Sports are going a long way in keeping spirits up despite Covid-19. The Stanley Cup is already secured thanks to the incredible Tampa Bay Lightning. The formerly troubled Tampa Bay Buccaneers are now in first place in their division. The Tampa Bay Rays are moving towards the World Series. And the Super Bowl is being played here, in Tampa Bay, this year. I’m just sayin’.

Hut one.

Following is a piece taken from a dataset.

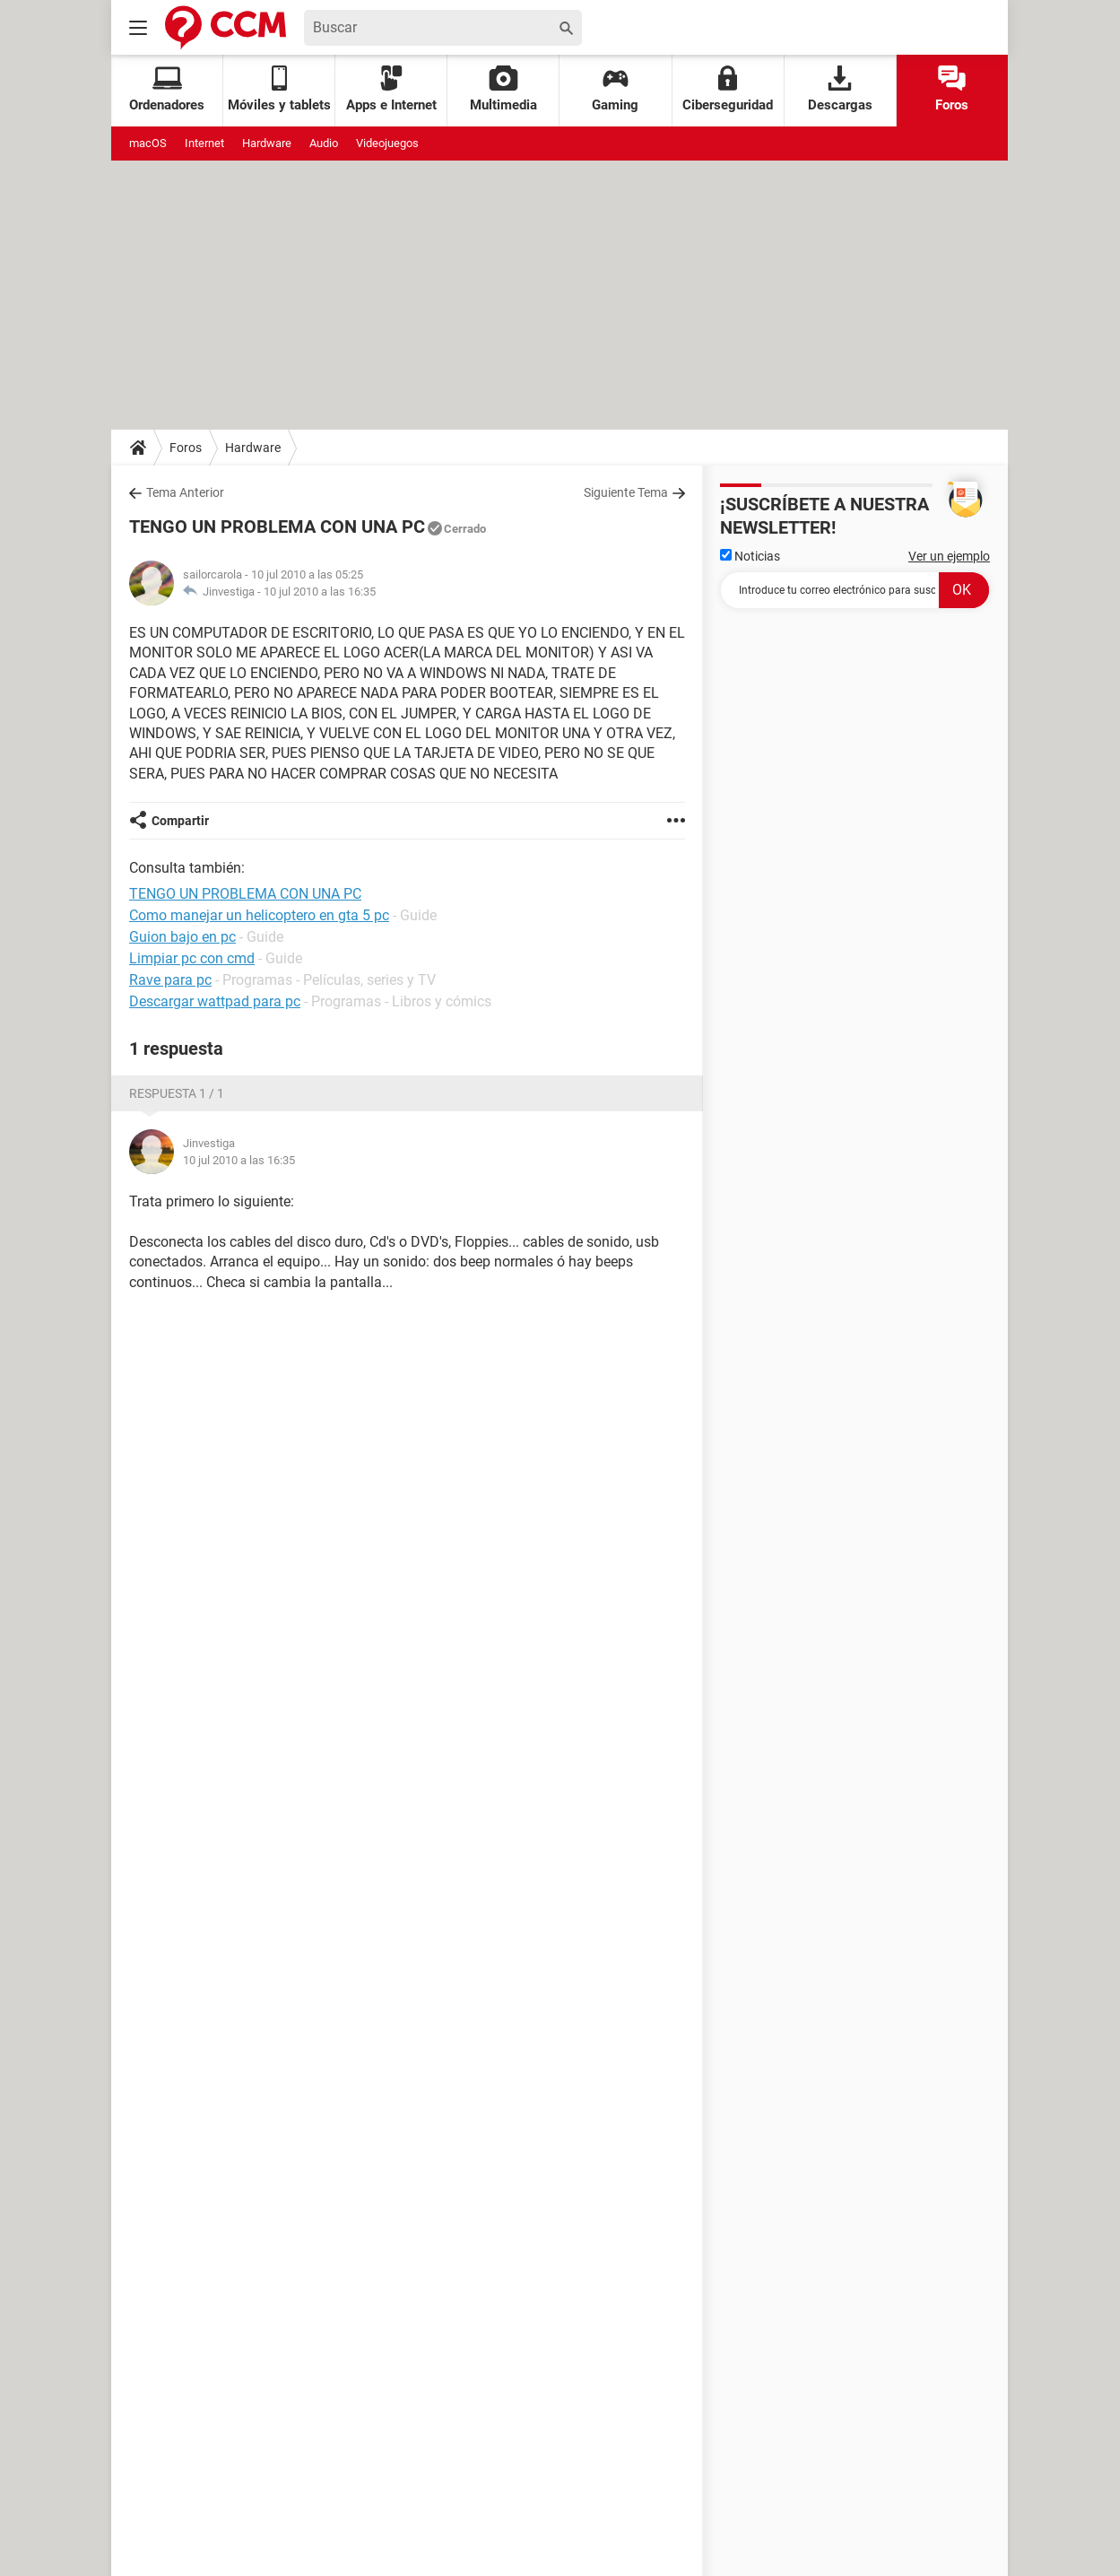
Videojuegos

Hut two. 🏈

8 responses to “Payback’s a Pitch ⚾️

  1. PAUL E LARKIN

    Right on, with pay back! You know, Chapman has this heater but is it just me that has noticed he does not do real well when it counts? This is not the first time he has failed to deliver in the post season. Major league players are not intimidated by fast balls unless they have movement, if flat, pow.

  2. He sure failed the test this time. As did other Yankees. Cole did his job but the Rays bullpen was superb.

  3. Robert Chambers

    Hey Coach, thank you for the post. It seems nostalgia and enthusiasm for Tampa abounds. It really would be something to have the trifecta, of sorts, secured by Tampa this year of all years. Patience and COVID-19 may be partners in this year of 2020 making it even more interesting and quite possibly one for the ages.

  4. Chris Humpherys

    This is an impressive damn team the Rays have put together, Coach. One win away from the World Series. Let’s get her done!

  5. Chris, it sure looks good. They must stay focused. Continued great defense, timely
    hitting, and great relief pitching!!!